QuPath-segmented multiplex imaging data (Phenocycler spleen tissue) with ~500K annotations across 13 images from 10 samples. Need to compare vessel density, morphology, tissue architecture, and follicle vascularization across 3 genotype groups with very small n (3-4 per group).

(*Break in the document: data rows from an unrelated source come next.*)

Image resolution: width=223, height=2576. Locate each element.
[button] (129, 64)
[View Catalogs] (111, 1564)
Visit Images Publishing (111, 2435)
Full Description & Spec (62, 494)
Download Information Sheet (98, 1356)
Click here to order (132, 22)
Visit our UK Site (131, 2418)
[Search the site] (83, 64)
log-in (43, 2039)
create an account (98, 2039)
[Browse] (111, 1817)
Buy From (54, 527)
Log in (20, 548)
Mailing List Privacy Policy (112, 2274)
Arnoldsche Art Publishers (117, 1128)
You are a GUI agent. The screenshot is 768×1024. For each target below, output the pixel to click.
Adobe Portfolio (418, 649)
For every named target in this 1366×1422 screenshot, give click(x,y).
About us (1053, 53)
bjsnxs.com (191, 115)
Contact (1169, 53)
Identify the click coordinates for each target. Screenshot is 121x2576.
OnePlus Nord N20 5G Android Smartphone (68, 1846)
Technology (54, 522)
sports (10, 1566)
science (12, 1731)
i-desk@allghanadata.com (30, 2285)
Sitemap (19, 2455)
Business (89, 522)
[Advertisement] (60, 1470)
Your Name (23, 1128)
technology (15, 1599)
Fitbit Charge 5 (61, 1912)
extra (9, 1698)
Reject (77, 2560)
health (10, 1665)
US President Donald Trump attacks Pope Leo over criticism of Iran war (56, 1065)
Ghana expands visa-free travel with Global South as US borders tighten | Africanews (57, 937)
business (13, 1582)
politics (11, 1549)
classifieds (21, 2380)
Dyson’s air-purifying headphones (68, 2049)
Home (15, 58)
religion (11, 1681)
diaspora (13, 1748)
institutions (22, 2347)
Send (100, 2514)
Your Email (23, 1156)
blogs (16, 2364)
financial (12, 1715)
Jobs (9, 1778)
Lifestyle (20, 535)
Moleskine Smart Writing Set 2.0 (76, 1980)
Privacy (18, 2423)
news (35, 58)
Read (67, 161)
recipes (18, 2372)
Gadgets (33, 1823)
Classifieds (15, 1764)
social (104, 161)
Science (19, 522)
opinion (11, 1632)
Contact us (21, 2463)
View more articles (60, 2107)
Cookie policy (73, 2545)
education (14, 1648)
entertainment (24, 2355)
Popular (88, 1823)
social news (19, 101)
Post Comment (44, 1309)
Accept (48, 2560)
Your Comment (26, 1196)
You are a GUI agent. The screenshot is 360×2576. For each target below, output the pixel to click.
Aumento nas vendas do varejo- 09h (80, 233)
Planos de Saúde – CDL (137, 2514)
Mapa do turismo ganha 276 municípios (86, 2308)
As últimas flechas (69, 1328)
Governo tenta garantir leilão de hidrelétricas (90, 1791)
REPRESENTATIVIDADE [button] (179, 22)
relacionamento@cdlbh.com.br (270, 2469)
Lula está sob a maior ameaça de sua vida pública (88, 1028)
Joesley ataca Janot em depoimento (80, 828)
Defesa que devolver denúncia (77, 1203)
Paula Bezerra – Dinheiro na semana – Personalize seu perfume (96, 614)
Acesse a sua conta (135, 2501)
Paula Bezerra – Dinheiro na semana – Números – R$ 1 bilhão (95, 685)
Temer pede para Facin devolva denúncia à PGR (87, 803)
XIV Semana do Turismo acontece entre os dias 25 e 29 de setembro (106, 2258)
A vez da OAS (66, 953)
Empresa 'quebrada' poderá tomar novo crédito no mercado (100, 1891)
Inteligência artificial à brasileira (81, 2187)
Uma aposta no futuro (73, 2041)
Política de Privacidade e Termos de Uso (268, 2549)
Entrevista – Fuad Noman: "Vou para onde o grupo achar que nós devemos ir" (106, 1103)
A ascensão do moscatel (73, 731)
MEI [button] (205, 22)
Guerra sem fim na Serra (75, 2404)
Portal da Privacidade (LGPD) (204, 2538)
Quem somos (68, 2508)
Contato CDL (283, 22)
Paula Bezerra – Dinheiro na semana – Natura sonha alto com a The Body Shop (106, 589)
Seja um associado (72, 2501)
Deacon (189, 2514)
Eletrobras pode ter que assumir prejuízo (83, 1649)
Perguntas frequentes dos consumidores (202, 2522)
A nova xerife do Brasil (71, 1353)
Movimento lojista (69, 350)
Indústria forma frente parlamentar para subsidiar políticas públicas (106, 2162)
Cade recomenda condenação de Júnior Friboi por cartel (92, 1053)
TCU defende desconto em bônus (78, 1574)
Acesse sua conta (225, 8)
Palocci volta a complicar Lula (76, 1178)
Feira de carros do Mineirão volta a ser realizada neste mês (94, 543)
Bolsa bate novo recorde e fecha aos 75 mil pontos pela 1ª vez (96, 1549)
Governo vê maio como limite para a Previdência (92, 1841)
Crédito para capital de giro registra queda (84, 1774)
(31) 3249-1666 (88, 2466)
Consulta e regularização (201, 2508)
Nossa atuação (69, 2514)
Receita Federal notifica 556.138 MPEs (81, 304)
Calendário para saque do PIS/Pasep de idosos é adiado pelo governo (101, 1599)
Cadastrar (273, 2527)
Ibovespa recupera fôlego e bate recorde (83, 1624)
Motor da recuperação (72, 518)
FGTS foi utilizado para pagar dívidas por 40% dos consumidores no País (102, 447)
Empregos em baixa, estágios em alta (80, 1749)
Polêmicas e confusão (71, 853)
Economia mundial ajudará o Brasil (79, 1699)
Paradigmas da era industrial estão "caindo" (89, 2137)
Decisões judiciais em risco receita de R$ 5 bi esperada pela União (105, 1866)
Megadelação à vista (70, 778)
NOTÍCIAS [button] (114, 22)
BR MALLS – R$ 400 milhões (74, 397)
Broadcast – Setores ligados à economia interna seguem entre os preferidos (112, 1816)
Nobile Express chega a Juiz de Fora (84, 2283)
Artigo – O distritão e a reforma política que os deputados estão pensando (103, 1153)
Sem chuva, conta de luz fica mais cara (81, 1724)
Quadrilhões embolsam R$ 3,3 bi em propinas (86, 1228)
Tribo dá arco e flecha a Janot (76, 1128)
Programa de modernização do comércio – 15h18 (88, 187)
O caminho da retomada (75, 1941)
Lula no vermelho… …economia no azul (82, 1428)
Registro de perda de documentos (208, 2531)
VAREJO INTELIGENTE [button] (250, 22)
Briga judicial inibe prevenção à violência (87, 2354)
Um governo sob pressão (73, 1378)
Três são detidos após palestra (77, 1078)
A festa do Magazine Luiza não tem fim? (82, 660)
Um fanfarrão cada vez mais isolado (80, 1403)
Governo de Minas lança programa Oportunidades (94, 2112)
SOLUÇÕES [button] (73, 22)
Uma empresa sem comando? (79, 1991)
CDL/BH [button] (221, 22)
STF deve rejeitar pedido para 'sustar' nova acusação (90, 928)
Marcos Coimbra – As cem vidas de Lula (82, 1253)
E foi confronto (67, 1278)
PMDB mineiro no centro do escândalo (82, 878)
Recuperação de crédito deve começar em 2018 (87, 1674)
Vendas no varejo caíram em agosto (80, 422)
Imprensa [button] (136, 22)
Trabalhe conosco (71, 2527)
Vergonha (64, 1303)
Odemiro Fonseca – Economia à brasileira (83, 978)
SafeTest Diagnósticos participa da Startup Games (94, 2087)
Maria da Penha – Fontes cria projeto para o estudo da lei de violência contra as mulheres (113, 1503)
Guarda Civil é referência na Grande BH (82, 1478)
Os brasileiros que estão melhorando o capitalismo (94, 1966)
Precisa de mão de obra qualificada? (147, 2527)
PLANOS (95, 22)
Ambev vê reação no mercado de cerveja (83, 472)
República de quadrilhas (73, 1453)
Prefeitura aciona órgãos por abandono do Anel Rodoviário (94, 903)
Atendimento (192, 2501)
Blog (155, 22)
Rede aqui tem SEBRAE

Standard parametric tests are inappropriate; need non-parametric framework with effect size reporting.

Verified Workflow

1. Shared data_utils.py module pattern

Centralize all data loading, genotype mapping, filtering, and statistics in one module imported by all notebooks:

# analysis/data_utils.py — key functions:
# load_data() → reads CSV, adds Sample/Genotype columns, drops exclusions
# get_regions(df) / get_vessels(df) → filter by Classification
# compute_density(df) → vessel count / region area (mm²), with RedPulp normalization
# assign_vessels_to_follicles(df, image) → cKDTree nearest-centroid assignment
# full_stats_table(data, value_col) → Kruskal-Wallis + pairwise Mann-Whitney + Spearman dosage

2. Sample ID extraction from heterogeneous image names

def extract_sample_id(image_name):
    """Handles HDL011_PC33.ome.tiff, HDL052SPLN_2025Aug6_Scan1.er.qptiff, 1901HBMP004_PC29.ome.tiff"""
    m = re.match(r"(HDL\d+)", image_name)
    if m: return m.group(1)
    m = re.match(r"(\d{4}HBMP\d+)", image_name)
    if m: return m.group(1)
    return image_name.split("_")[0]

3. Statistical framework for small n

# Omnibus: Kruskal-Wallis (non-parametric ANOVA)
# Pairwise: Mann-Whitney U with rank-biserial effect size r = 1 - 2U/(n1*n2)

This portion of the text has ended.